Le robot Opportunity, qui roulait sur Mars depuis 2004 et a confirmé que de l’eau y coulait autrefois, devait être déclaré mort mercredi par la NASA, marquant la fin officielle d’une des missions les plus fructueuses de l’histoire de l’exploration du système solaire.
Le contact est perdu depuis le 10 juin 2018, quand une tempête de poussières a englobé la planète rouge, obscurci l’atmosphère pendant plusieurs mois et empêché le rover de recharger ses batteries. Après huit mois et des centaines de messages envoyés depuis la Terre restés sans réponse, la NASA a annoncé que l’ultime tentative avait eu lieu mardi soir.
La communauté de chercheurs et d’ingénieurs impliqués dans le programme semblait avoir fait son deuil du mythique rover. « Ai passé la soirée au JPL pour les tout derniers ordres envoyés au rover Opportunity sur Mars. C’était silencieux. On a pleuré. On s’est embrassés. On a partagé souvenirs et rires », a tweeté Tanya Harrison, directrice de recherche à l’Arizona State University et collaboratrice du programme, installé au Jet Propulsion Laboratory près de Los Angeles.
«Saluons la reine de Mars»
« Bon vent, Opportunity », a aussi écrit Keri Bean, qui a eu « le privilège » d’envoyer le message final au robot, dans la soirée de mardi. « Saluons la reine de Mars », a tweeté Mike Seibert, ancien pilote d’Opportunity. La fin de la mission devait être confirmée officiellement par le patron de la NASA, et par les responsables du programme d’exploration martienne, lors d’une conférence de presse à Pasadena (Californie).
45,16 km parcourus, 217594 images envoyées
C’est là que des générations de scientifiques se sont succédé pour commander le rover. Son bilan est extraordinaire dans l’histoire de l’exploration planétaire : 45,16 kilomètres parcourus, plus que le rover soviétique Lunokhod 2 sur la Lune dans les années 1970 et plus que le rover conduit par les astronautes américains de la mission Apollo 17 sur la Lune en 1972 (35 km). Opportunity a aussi envoyé sur Terre 217594 images, toutes mises à disposition sur internet.
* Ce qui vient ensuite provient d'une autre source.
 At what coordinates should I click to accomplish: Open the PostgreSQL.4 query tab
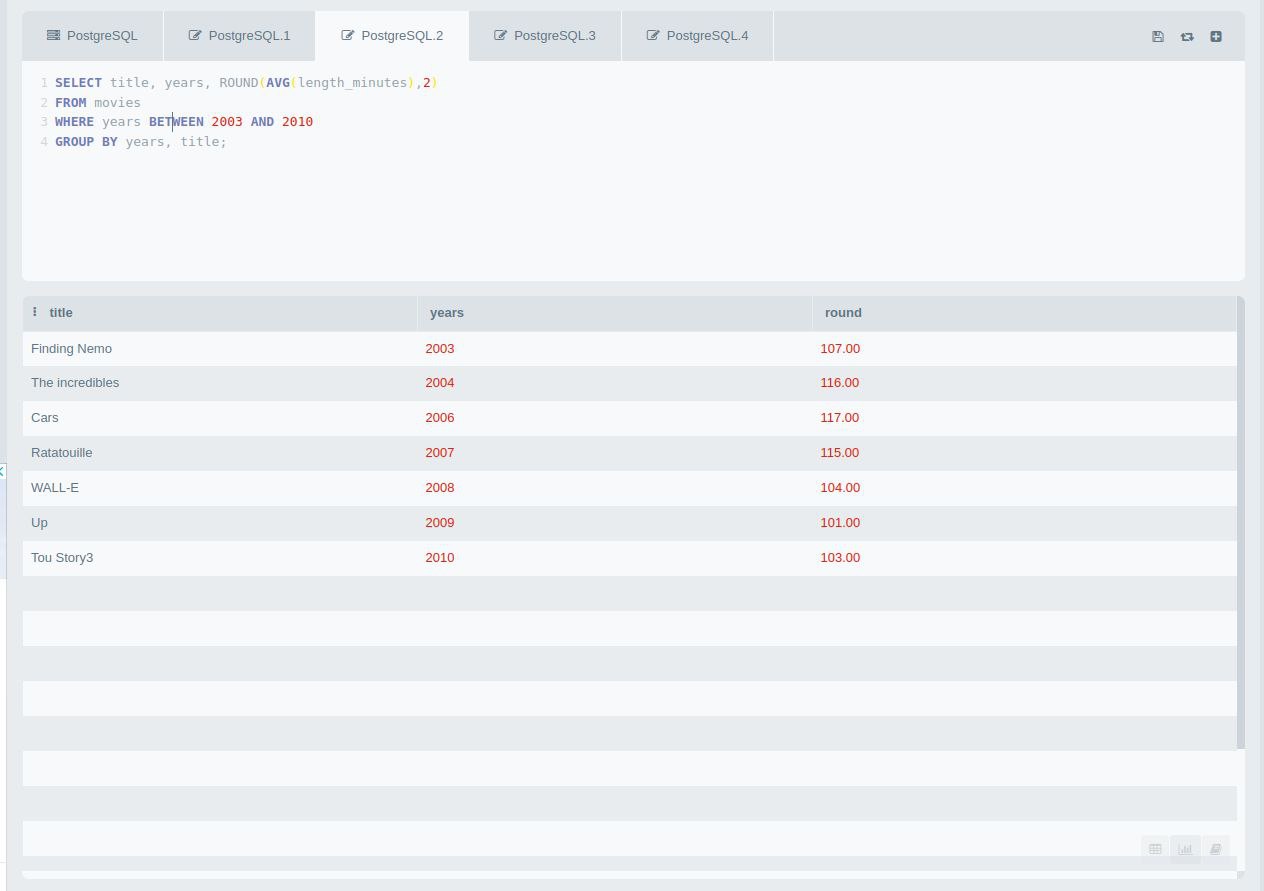697,36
«Comme un avatar de l’humanité»
« Pour le grand public, Mars est devenue cet endroit dynamique qu’on pouvait explorer tous les jours », dit Emily Lakdawalla, experte de l’exploration spatiale qui écrit pour la Planetary Society. « Le rover était si mobile qu’il semblait être une créature animée », continue-t-elle. « Il avait cette perspective quasi humaine sur la surface de Mars, ses yeux étaient écartés comme des yeux humains, à une hauteur d’environ 1,50 mètre du sol, comme des humains. C’était comme un avatar de l’humanité qui voyageait sur la surface ».
Opportunity avait atterri sur une grande plaine où il a passé la moitié de sa vie, traversant des kilomètres de plat et restant même bloqué quelques semaines dans une dune de sable. C’est là que le robot, avec ses instruments de géologie, a permis de confirmer que de l’eau liquide se trouvait un jour sur Mars. La seconde partie de sa vie, il a remonté les flancs du cratère Endeavour, prenant de spectaculaires clichés panoramiques… et découvrant des veines de gypse, nouvelle preuve que de l’eau coulait entre ces roches.
Une mission théorique de 90 jours
Son jumeau Spirit a atterri trois semaines avant lui, et s’est éteint en 2010. Les deux ont largement rempli les attentes de leurs concepteurs : leurs missions devaient théoriquement durer 90 jours, des durées souvent dépassées mais rarement d’autant… Seul un rover reste encore actif sur Mars, également américain : Curiosity, qui a atterri en 2012. Lui n’est pas dépendant du Soleil car son énergie vient d’un petit réacteur nucléaire. En 2021, il sera rejoint, sur un autre site de la planète, par le robot récemment baptisé Rosalind Franklin, dans le cadre de la mission européano-russe ExoMars.